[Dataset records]
● ● ● ● ●
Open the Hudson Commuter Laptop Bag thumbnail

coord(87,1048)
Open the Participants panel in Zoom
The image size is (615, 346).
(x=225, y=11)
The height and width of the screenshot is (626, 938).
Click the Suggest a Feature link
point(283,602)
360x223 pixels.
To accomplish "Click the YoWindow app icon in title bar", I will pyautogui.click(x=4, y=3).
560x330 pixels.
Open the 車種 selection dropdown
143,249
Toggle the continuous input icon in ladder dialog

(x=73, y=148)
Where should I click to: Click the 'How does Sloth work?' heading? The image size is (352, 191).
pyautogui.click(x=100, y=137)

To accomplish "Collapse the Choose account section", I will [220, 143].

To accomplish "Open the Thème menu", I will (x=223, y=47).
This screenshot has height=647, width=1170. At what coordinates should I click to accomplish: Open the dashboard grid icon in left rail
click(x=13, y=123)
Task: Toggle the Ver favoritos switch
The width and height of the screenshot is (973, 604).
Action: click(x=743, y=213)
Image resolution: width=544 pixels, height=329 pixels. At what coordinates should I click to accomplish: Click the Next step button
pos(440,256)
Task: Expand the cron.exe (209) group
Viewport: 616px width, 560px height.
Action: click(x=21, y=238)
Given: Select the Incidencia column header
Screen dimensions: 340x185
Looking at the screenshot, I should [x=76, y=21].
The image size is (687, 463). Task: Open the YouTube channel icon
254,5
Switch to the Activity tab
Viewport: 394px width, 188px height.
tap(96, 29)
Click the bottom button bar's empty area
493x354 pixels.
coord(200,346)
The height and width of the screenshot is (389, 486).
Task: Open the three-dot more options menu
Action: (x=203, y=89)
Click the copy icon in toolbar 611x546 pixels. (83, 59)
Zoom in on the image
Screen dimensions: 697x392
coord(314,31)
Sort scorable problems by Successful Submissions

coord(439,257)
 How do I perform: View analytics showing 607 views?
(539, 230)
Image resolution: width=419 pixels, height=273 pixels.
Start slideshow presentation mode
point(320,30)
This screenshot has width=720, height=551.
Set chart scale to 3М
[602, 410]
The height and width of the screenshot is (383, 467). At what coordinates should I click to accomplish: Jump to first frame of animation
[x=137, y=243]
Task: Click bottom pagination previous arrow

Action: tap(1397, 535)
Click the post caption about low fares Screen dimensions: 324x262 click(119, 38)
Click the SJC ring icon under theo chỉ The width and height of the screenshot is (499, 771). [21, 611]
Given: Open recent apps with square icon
● ● ● ● ●
### Aim of the exercise
All lines from the one containing "Task: Click bottom pagination previous arrow" through the last line of the data must be set down exactly. No other lines belong in the answer.

### Reply
Task: Click bottom pagination previous arrow

Action: tap(1397, 535)
Click the post caption about low fares Screen dimensions: 324x262 click(119, 38)
Click the SJC ring icon under theo chỉ The width and height of the screenshot is (499, 771). [21, 611]
Given: Open recent apps with square icon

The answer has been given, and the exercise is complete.